** Data section **
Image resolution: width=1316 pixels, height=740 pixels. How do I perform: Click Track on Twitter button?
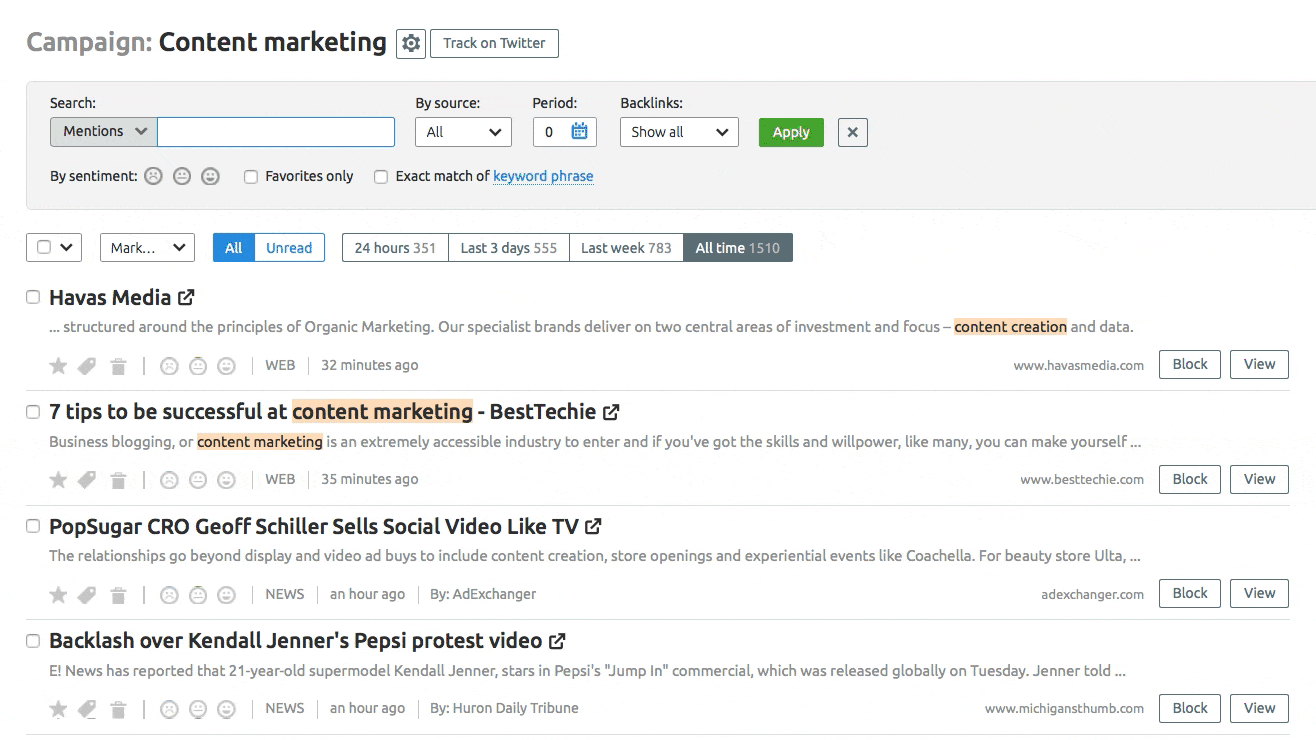point(494,44)
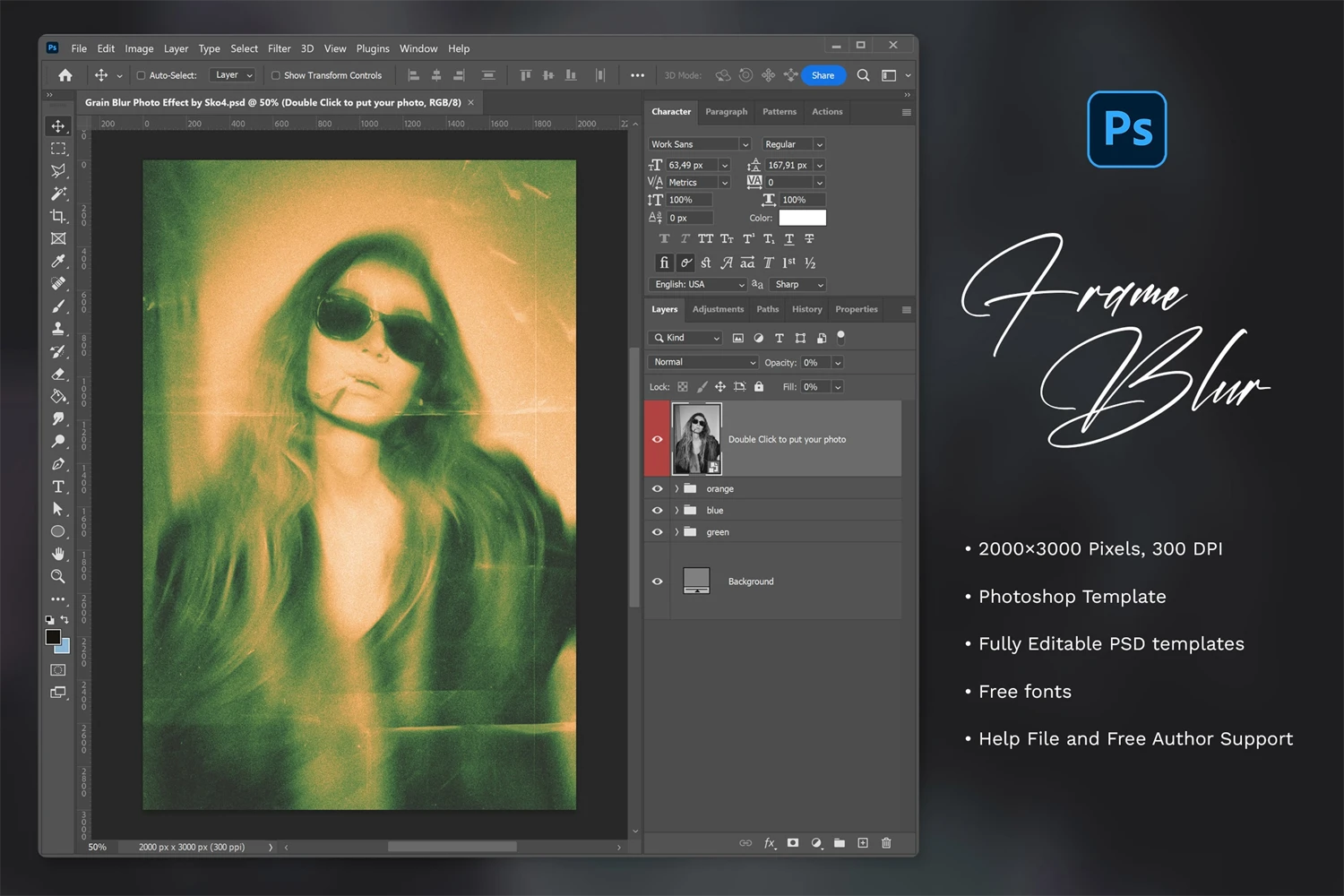Screen dimensions: 1344x896
Task: Open the text Color swatch
Action: pyautogui.click(x=802, y=218)
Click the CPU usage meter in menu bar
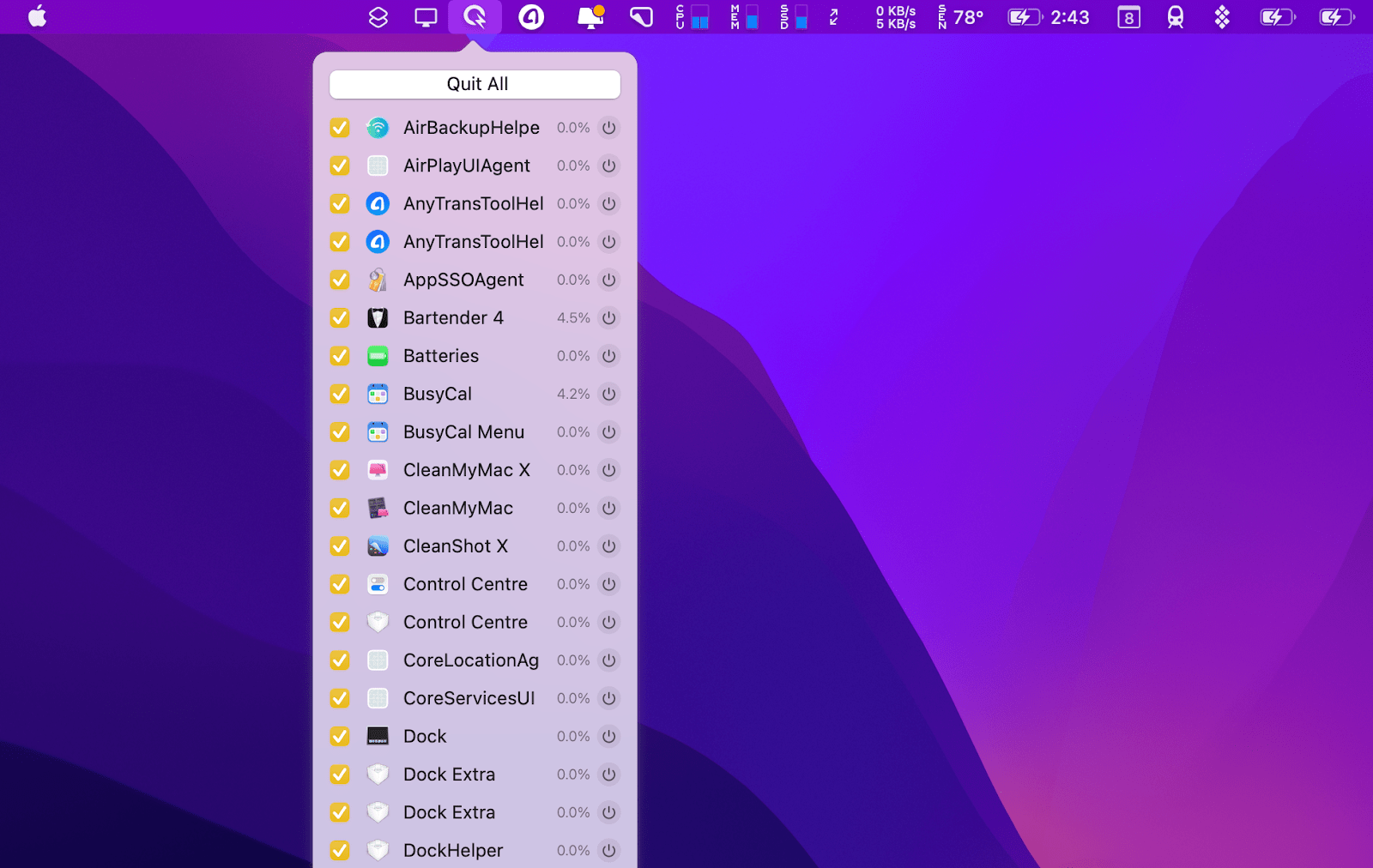Viewport: 1373px width, 868px height. click(x=691, y=16)
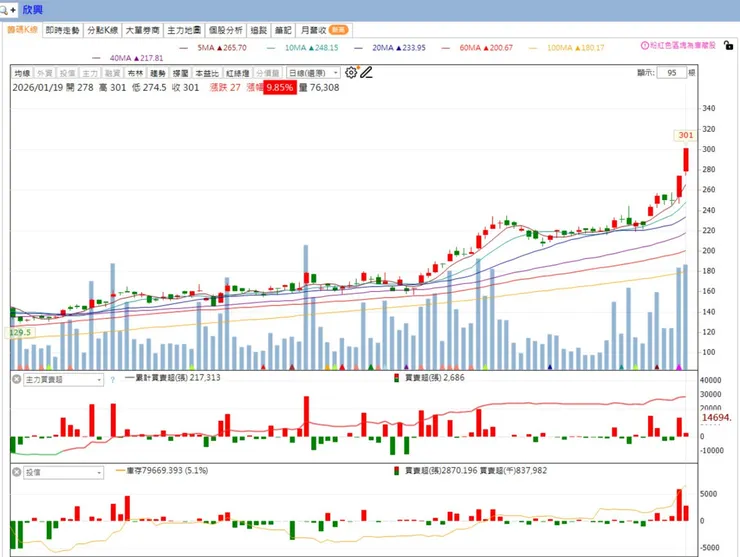The height and width of the screenshot is (557, 740).
Task: Toggle the 均線 overlay button
Action: coord(22,73)
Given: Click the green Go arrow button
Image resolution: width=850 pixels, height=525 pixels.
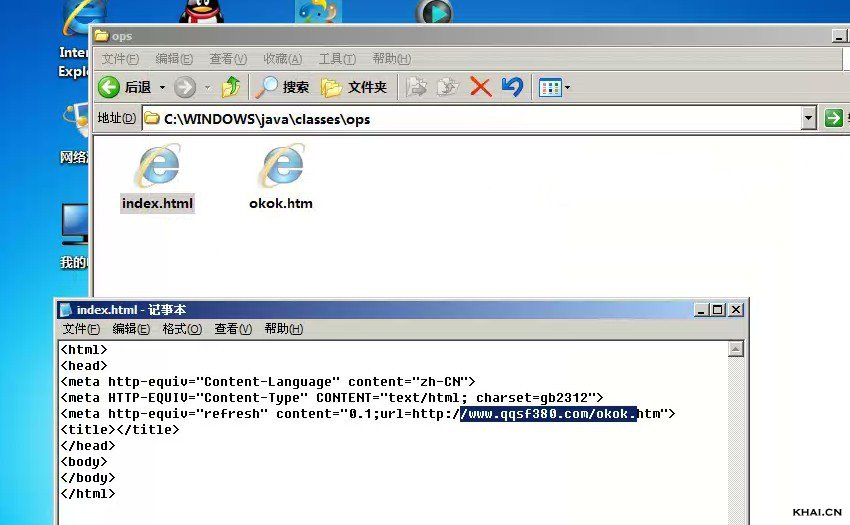Looking at the screenshot, I should [x=833, y=119].
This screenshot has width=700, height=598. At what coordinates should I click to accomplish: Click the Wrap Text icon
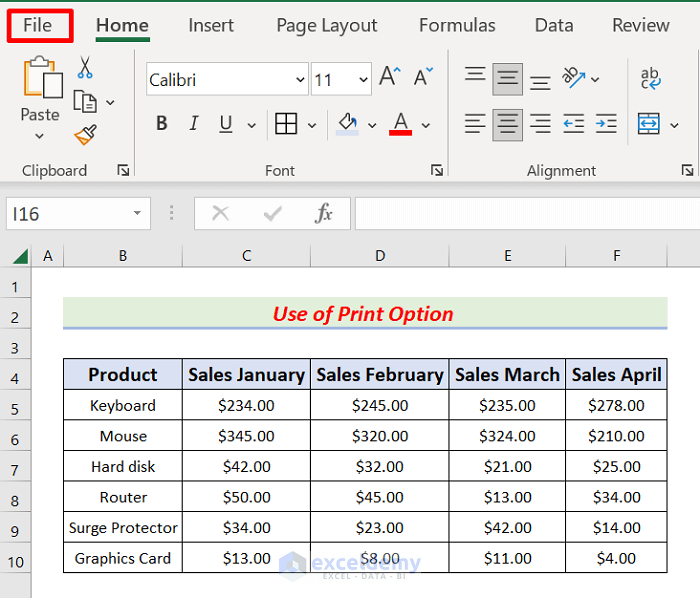click(651, 79)
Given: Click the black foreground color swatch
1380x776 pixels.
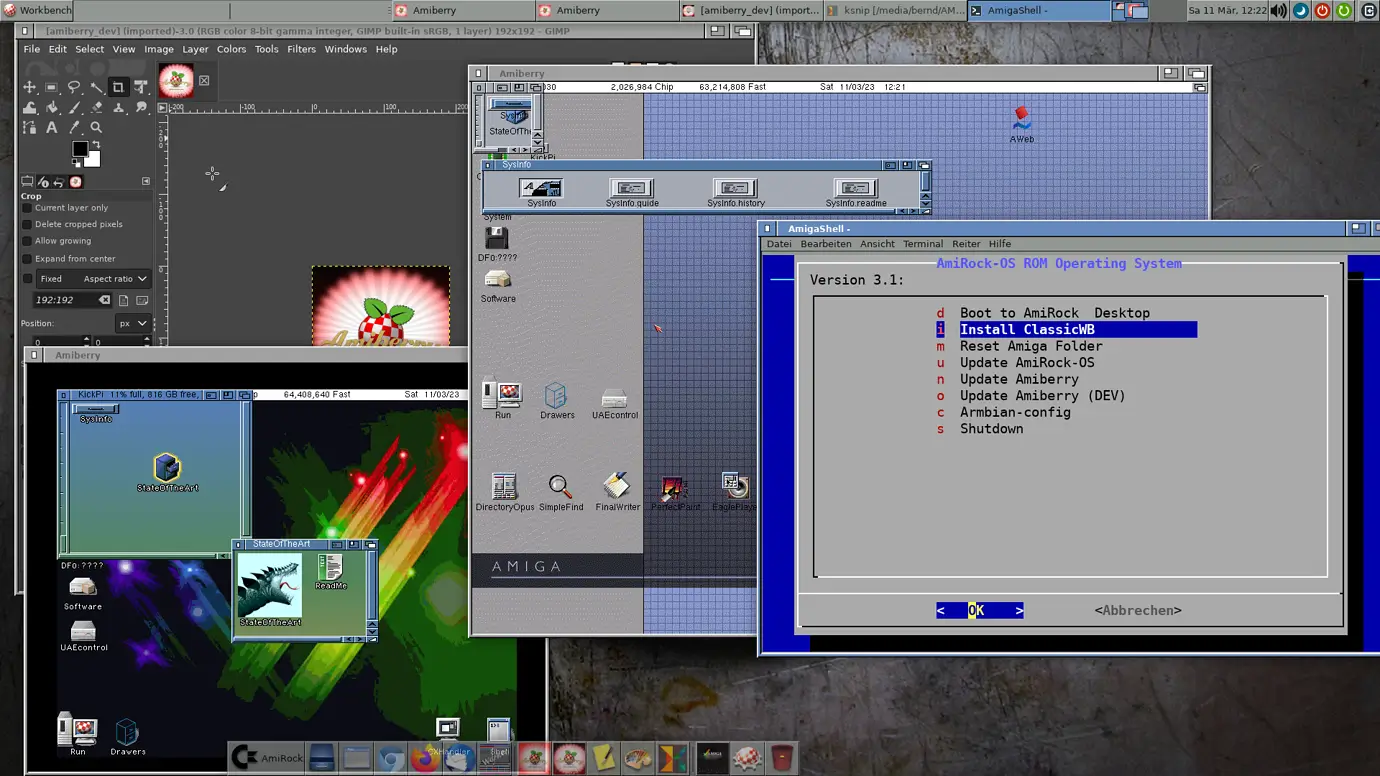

** What this task involves **
Format the lines from the one containing "Given: Click the green Go arrow button" up to and including the one containing "Looking at the" as a two-column CSV with the headers instruction and reply. Give one row per request, put each value in a single quoted field with line breaks replaced by spaces, and omit the pictures.

** Exercise response **
instruction,reply
"Given: Click the green Go arrow button Image resolution: width=850 pixels, height=525 pixels.","Looking at the screenshot, I should [x=833, y=119]."